[![Open In Colab](https://colab.research.google.com/assets/colab-badge.svg)](https://colab.research.google.com/github/crunchdao/quickstarters/blob/master/competitions/structural-break/quickstarters/baseline/baseline.ipynb)

![Banner](https://raw.githubusercontent.com/crunchdao/quickstarters/refs/heads/master/competitions/structural-break/assets/banner.webp)

# ADIA Lab Structural Break Challenge

## Challenge Overview

Welcome to the ADIA Lab Structural Break Challenge! In this challenge, you will analyze univariate time series data to determine whether a structural break has occurred at a specified boundary point.

### What is a Structural Break?

A structural break occurs when the process governing the data generation changes at a certain point in time. These changes can be subtle or dramatic, and detecting them accurately is crucial across various domains such as climatology, industrial monitoring, finance, and healthcare.

![Structural Break Example](https://raw.githubusercontent.com/crunchdao/competitions/refs/heads/master/competitions/structural-break/quickstarters/baseline/images/example.png)

### Your Task

For each time series in the test set, you need to predict a score between `0` and `1`:
- Values closer to `0` indicate no structural break at the specified boundary point;
- Values closer to `1` indicate a structural break did occur.

### Evaluation Metric

The evaluation metric is [ROC AUC (Area Under the Receiver Operating Characteristic Curve)](https://scikit-learn.org/stable/modules/generated/sklearn.metrics.roc_auc_score.html), which measures the performance of detection algorithms regardless of their specific calibration.

- ROC AUC around `0.5`: No better than random chance;
- ROC AUC approaching `1.0`: Perfect detection.

# Setup

The first steps to get started are:
1. Get the setup command
2. Execute it in the cell below

### >> https://hub.crunchdao.com/competitions/structural-break/submit/notebook

![Reveal token](https://raw.githubusercontent.com/crunchdao/competitions/refs/heads/master/documentation/animations/reveal-token.gif)

In [40]:
%pip install crunch-cli --upgrade --quiet --progress-bar off
!crunch setup-notebook structural-break CTPsuKof1y0hjxwoCgcJ74hB

crunch-cli, version 6.5.0

---
Your token seems to have expired or is invalid.

Please follow this link to copy and paste your new setup command:
https://hub.crunchdao.com/competitions/structural-break/submit

If you think that is an error, please contact an administrator.


# Your model

## Setup

In [3]:
import os
import typing

# Import your dependencies
import joblib
import pandas as pd
import scipy
import sklearn.metrics

In [4]:
import crunch

# Load the Crunch Toolings
crunch = crunch.load_notebook()

loaded inline runner with module: <module '__main__'>

cli version: 6.5.0
available ram: 12.67 gb
available cpu: 2 core
----


## Understanding the Data

The dataset consists of univariate time series, each containing ~2,000-5,000 values with a designated boundary point. For each time series, you need to determine whether a structural break occurred at this boundary point.
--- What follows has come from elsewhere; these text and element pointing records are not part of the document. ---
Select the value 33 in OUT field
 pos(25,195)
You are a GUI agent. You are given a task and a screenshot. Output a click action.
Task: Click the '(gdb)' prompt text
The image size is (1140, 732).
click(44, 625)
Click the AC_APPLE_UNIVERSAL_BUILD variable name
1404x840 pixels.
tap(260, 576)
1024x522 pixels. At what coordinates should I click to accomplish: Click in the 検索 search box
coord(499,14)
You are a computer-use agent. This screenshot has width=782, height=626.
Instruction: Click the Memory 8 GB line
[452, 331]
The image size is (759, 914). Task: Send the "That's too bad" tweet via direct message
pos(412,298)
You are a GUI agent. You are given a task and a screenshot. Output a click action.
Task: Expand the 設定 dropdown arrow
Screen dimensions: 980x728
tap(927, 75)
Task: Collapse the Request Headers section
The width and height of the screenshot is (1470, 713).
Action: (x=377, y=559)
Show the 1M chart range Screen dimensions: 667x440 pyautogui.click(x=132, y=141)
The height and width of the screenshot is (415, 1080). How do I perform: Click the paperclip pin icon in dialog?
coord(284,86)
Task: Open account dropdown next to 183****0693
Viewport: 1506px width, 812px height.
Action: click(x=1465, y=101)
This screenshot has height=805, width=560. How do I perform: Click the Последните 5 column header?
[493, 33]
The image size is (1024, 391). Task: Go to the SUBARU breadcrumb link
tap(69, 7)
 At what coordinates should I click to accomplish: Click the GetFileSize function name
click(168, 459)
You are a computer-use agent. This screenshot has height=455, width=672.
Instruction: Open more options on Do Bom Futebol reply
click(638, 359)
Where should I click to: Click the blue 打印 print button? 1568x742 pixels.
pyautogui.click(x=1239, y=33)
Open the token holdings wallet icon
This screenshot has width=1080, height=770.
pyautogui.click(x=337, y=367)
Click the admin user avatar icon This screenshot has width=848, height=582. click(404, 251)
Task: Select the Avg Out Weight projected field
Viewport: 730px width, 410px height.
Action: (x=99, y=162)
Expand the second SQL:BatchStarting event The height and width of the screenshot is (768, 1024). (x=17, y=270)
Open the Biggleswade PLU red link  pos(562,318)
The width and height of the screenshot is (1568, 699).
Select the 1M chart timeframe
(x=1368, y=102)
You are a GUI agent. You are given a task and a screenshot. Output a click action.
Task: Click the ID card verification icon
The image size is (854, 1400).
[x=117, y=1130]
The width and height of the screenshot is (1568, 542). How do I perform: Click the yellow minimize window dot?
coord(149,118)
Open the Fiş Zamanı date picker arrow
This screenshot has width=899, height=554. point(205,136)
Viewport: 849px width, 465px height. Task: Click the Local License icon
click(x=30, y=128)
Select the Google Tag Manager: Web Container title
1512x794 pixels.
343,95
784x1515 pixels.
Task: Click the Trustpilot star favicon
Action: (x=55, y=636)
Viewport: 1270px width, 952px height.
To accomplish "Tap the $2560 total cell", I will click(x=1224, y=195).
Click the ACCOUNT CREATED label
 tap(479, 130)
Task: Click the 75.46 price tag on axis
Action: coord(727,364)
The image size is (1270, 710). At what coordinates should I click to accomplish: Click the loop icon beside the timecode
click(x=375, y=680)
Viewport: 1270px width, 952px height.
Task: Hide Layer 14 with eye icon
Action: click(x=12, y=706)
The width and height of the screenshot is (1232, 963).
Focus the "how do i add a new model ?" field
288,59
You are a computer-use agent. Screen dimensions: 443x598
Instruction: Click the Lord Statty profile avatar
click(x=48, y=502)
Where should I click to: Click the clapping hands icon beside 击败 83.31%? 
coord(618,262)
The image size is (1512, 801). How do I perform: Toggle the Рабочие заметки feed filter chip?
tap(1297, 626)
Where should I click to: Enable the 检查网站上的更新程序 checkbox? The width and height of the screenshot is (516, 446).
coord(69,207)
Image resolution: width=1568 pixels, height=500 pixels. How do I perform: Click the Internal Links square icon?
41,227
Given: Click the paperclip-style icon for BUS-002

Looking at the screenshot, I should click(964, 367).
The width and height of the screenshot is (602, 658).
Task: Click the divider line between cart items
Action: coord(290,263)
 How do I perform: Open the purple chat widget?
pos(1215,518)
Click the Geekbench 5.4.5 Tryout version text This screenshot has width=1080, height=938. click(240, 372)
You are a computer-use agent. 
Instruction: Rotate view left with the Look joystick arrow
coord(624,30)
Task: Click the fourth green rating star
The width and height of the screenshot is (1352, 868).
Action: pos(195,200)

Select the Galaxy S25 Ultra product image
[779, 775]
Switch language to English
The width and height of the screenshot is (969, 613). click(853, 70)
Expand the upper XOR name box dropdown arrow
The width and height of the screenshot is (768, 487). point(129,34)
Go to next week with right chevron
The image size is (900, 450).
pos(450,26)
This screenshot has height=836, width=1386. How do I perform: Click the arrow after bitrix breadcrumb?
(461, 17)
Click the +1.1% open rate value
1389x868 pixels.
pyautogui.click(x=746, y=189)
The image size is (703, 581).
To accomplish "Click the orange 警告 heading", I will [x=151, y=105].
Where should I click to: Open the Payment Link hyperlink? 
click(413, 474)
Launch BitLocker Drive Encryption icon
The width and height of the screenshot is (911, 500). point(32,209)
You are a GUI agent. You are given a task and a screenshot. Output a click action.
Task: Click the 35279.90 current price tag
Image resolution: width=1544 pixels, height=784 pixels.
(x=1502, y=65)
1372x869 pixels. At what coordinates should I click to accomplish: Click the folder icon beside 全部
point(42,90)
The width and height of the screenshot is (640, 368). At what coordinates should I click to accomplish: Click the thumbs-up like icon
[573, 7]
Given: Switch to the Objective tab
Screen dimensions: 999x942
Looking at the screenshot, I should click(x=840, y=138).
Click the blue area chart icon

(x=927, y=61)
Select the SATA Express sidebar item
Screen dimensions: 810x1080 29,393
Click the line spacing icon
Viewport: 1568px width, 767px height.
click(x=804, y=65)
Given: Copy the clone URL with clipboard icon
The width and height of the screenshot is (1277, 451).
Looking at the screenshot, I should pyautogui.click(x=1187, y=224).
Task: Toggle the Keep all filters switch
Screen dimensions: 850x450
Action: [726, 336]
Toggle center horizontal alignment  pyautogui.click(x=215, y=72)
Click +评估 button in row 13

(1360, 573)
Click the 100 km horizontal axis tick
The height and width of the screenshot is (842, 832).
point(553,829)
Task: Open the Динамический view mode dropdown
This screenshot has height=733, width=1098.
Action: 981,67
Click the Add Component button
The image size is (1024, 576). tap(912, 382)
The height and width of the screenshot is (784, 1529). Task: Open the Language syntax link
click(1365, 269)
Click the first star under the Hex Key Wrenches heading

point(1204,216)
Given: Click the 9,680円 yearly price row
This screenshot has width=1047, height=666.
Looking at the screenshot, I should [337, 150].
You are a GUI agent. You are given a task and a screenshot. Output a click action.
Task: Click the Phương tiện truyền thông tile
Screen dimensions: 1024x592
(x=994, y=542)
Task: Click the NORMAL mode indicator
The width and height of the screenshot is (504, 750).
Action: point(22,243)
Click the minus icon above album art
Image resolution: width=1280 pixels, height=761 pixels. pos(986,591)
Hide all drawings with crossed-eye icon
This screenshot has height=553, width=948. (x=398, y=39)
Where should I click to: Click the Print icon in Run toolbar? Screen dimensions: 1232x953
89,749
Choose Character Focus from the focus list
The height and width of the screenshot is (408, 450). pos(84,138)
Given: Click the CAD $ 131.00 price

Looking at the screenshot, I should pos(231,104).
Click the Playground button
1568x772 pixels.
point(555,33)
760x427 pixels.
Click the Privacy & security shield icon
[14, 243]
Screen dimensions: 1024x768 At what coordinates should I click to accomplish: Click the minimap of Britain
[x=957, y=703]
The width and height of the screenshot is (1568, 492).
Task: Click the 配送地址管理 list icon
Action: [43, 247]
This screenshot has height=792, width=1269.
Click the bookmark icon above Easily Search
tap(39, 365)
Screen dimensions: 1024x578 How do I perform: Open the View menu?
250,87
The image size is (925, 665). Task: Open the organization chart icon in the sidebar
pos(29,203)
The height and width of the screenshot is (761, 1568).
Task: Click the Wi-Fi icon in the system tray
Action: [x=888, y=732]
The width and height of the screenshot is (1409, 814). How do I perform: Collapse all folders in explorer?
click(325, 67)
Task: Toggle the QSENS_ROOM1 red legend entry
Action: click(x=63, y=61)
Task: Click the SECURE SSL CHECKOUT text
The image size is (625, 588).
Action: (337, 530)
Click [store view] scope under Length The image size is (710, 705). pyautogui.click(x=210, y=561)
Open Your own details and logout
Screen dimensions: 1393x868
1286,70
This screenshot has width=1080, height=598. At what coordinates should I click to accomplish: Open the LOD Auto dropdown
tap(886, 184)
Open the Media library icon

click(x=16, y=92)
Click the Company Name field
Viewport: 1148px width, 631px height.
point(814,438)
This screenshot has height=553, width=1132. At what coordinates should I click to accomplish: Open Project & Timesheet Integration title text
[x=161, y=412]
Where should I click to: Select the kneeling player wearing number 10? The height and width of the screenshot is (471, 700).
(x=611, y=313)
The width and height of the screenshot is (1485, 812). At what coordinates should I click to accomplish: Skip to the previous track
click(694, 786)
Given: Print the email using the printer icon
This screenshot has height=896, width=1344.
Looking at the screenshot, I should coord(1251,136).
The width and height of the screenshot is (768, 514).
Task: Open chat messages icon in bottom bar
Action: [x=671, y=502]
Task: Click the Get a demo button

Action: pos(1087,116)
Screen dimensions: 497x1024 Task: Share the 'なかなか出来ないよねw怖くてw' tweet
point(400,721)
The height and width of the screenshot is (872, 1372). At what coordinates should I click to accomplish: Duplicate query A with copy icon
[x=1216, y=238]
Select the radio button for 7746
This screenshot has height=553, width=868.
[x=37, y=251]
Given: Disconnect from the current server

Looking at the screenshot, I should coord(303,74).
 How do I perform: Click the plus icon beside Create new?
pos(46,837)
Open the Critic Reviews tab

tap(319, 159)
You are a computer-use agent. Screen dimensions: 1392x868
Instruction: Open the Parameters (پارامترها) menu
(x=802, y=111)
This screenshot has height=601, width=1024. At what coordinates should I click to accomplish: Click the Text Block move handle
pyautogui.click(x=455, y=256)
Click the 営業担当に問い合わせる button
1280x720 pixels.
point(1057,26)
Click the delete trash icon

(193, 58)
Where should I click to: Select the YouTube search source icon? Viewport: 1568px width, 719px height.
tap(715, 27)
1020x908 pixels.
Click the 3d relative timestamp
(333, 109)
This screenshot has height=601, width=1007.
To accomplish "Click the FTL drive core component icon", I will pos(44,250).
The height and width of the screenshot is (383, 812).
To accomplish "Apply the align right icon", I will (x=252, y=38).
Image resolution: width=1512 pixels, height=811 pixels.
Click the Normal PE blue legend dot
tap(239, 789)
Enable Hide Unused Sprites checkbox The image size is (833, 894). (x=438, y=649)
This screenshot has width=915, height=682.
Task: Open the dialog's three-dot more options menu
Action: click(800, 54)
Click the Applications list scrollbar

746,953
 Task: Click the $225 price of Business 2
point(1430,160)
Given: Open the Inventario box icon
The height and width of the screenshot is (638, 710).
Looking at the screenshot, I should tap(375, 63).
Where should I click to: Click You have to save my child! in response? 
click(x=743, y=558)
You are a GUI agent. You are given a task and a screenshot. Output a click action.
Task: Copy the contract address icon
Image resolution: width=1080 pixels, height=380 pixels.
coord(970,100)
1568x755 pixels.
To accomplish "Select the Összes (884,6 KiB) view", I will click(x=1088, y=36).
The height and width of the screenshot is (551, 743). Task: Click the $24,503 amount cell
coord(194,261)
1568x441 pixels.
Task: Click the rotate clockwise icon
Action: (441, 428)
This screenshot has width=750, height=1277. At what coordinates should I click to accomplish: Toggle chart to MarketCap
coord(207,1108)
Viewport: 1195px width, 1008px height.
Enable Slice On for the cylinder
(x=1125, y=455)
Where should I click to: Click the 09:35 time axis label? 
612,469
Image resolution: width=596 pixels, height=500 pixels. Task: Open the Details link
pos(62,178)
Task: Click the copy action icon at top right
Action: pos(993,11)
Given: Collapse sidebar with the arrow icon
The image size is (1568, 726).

The data was downloaded when you setup your local environment and is now available in the `data/` directory.

In [5]:
# Load the data simply
X_train, y_train, X_test = crunch.load_data()

data/X_train.parquet: download from https:crunchdao--competition--production.s3.eu-west-1.amazonaws.com/data-releases/146/X_train.parquet (204327238 bytes)
data/X_train.parquet: already exists, file length match
data/X_test.reduced.parquet: download from https:crunchdao--competition--production.s3.eu-west-1.amazonaws.com/data-releases/146/X_test.reduced.parquet (2380918 bytes)
data/X_test.reduced.parquet: already exists, file length match
data/y_train.parquet: download from https:crunchdao--competition--production.s3.eu-west-1.amazonaws.com/data-releases/146/y_train.parquet (61003 bytes)
data/y_train.parquet: already exists, file length match
data/y_test.reduced.parquet: download from https:crunchdao--competition--production.s3.eu-west-1.amazonaws.com/data-releases/146/y_test.reduced.parquet (2655 bytes)
data/y_test.reduced.parquet: already exists, file length match


### Understanding `X_train`

The training data is structured as a pandas DataFrame with a MultiIndex:

**Index Levels:**
- `id`: Identifies the unique time series
- `time`: The timestep within each time series

**Columns:**
- `value`: The actual time series value at each timestep
- `period`: A binary indicator where `0` represents the **period before** the boundary point, and `1` represents the **period after** the boundary point

### Understanding `y_train`

This is a simple `pandas.Series` that tells if a dataset id has a structural breakpoint or not.

**Index:**
- `id`: the ID of the dataset

**Value:**
- `structural_breakpoint`: Boolean indicating whether a structural break occurred (`True`) or not (`False`)

In [6]:
y_train

Unnamed: 0_level_0,structural_breakpoint
id,Unnamed: 1_level_1
0,False
1,False
2,True
3,False
4,False
...,...
9996,False
9997,False
9998,False
9999,False


### Understanding `X_test`

The test data is provided as a **`list` of `pandas.DataFrame`s** with the same format as [`X_train`](#understanding-X_test).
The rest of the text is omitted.